=== EXERCISE BRIEF ===
Using the records below, write out again exactly the lines that begin at the line containing "Where should I click to: Click the h1" and end at the line containing "Screen dimensions: 168x125", and no other lines.

_ _ _ _

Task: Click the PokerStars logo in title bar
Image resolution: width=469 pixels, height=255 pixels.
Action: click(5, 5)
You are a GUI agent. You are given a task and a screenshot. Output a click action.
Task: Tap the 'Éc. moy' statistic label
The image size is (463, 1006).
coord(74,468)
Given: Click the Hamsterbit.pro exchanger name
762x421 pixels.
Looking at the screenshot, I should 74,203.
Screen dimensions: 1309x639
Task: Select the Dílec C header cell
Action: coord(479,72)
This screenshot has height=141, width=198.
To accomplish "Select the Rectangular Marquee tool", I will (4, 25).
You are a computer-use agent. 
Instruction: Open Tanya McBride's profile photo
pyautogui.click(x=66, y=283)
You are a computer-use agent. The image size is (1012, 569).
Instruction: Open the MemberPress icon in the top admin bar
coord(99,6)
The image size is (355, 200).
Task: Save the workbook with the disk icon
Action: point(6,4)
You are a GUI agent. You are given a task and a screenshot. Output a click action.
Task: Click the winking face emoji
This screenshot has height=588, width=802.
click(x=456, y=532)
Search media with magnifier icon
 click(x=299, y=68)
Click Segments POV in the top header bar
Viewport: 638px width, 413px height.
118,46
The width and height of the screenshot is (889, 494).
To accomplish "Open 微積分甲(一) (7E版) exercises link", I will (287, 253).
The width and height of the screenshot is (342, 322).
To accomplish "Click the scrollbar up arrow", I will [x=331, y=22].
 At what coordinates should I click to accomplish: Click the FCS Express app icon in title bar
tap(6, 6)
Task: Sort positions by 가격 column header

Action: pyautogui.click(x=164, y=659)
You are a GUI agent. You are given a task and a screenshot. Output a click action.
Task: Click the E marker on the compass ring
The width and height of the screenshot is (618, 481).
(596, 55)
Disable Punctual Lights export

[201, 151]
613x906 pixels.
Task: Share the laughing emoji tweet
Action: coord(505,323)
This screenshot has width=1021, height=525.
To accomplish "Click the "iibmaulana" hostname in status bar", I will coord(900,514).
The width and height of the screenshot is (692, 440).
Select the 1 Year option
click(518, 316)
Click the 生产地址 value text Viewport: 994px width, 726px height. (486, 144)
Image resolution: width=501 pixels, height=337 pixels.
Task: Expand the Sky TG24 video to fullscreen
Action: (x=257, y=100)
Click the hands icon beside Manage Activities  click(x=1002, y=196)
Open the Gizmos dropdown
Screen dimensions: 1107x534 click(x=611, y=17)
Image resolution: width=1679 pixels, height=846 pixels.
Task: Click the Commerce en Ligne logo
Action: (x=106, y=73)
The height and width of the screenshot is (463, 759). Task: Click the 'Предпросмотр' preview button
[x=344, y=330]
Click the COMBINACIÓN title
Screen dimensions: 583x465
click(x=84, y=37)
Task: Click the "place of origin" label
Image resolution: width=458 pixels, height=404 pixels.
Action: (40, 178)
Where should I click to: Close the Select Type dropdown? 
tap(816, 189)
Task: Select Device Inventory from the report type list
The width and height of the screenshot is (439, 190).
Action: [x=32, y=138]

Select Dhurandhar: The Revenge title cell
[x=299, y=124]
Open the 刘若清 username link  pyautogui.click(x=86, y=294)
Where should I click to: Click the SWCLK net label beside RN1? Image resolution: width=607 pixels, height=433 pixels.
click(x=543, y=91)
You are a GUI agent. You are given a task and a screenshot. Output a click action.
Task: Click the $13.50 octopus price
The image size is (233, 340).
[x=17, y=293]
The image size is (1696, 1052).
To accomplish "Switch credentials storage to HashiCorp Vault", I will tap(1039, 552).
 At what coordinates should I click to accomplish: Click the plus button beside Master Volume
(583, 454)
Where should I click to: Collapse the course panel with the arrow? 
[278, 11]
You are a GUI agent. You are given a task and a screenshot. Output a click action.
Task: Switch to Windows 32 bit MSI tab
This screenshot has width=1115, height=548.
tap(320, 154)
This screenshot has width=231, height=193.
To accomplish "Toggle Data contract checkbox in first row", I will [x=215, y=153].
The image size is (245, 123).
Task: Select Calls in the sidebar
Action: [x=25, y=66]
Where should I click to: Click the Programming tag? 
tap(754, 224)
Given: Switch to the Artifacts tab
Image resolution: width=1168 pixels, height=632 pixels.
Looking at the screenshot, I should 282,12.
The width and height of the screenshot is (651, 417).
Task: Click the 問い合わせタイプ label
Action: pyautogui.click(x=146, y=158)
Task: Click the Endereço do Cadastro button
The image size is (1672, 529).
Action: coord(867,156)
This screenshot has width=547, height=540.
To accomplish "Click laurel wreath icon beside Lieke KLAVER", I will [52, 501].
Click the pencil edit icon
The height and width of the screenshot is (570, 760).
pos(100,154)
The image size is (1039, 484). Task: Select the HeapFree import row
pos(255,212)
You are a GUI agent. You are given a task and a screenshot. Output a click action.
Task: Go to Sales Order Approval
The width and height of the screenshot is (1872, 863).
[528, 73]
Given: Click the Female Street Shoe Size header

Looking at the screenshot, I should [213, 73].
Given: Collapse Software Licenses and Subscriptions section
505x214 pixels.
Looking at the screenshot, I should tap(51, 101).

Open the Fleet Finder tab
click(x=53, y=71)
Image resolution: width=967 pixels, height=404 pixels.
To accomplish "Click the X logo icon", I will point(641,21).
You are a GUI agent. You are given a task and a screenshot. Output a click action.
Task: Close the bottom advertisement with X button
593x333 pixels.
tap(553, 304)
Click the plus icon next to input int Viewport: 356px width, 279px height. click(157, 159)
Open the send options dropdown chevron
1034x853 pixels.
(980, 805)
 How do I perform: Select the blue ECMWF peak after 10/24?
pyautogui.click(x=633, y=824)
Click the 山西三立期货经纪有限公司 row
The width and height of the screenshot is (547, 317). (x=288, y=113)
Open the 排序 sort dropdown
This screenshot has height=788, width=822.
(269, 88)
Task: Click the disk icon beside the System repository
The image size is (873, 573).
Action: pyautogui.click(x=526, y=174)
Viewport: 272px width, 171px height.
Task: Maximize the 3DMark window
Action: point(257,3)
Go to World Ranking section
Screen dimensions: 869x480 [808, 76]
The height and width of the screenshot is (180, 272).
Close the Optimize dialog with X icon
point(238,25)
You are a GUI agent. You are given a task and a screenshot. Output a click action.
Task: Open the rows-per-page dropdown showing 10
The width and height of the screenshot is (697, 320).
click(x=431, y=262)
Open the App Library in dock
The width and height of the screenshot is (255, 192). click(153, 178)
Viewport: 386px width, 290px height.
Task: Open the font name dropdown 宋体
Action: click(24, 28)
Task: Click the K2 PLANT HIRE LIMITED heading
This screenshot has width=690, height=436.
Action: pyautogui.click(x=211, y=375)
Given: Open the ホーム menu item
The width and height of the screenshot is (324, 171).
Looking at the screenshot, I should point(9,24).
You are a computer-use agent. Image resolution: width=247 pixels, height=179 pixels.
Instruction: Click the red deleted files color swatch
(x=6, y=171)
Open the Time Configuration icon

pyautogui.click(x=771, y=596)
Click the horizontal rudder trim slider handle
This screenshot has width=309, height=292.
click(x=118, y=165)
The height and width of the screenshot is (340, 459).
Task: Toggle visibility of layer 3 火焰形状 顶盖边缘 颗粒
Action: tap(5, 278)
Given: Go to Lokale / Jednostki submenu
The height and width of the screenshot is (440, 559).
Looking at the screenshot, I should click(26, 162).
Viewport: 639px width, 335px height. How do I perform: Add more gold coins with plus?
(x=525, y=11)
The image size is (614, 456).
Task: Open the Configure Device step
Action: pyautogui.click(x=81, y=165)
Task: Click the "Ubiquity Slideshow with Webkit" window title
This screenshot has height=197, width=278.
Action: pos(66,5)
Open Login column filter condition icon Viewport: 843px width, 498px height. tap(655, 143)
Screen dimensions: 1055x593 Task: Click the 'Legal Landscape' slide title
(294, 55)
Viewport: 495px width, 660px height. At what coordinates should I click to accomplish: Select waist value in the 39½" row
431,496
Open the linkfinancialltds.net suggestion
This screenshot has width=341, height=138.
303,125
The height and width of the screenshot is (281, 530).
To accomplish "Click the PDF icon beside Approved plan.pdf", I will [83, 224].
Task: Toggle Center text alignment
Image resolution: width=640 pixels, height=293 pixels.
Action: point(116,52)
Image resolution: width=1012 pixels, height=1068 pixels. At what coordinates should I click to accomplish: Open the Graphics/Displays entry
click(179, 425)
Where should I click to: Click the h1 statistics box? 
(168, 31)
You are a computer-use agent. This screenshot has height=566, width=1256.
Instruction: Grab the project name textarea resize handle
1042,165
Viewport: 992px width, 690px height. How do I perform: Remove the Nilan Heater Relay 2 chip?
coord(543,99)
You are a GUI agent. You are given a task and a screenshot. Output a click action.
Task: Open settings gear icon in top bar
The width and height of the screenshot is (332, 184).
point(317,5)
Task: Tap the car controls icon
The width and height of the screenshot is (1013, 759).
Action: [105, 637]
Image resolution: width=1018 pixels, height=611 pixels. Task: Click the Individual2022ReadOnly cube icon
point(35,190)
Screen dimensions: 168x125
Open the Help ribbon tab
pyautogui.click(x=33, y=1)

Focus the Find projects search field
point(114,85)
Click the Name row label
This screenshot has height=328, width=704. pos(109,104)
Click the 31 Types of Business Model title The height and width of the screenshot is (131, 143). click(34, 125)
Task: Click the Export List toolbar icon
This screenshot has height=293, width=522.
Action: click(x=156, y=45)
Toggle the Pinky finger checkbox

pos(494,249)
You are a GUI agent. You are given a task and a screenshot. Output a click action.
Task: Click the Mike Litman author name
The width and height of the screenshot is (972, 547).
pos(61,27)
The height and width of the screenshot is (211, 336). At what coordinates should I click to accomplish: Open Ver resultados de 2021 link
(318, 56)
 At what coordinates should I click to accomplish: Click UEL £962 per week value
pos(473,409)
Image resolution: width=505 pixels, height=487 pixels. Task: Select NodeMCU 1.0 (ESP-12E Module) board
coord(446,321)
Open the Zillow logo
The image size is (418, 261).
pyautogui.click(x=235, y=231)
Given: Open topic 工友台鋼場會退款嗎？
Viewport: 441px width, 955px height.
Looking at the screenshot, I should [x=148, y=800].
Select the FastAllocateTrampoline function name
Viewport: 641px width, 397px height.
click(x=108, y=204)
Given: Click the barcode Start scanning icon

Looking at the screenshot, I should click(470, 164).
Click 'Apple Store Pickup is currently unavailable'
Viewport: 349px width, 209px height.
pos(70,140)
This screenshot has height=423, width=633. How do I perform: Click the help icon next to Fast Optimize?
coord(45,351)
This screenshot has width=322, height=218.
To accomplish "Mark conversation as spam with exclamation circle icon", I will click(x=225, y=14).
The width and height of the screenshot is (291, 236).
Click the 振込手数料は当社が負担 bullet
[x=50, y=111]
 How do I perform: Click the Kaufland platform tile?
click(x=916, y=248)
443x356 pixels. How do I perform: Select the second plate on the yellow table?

_ _ _ _

=== RESULT ===
Where should I click to: Click the h1 statistics box? 
(168, 31)
You are a computer-use agent. This screenshot has height=566, width=1256.
Instruction: Grab the project name textarea resize handle
1042,165
Viewport: 992px width, 690px height. How do I perform: Remove the Nilan Heater Relay 2 chip?
coord(543,99)
You are a GUI agent. You are given a task and a screenshot. Output a click action.
Task: Open settings gear icon in top bar
The width and height of the screenshot is (332, 184).
point(317,5)
Task: Tap the car controls icon
The width and height of the screenshot is (1013, 759).
Action: [105, 637]
Image resolution: width=1018 pixels, height=611 pixels. Task: Click the Individual2022ReadOnly cube icon
point(35,190)
Screen dimensions: 168x125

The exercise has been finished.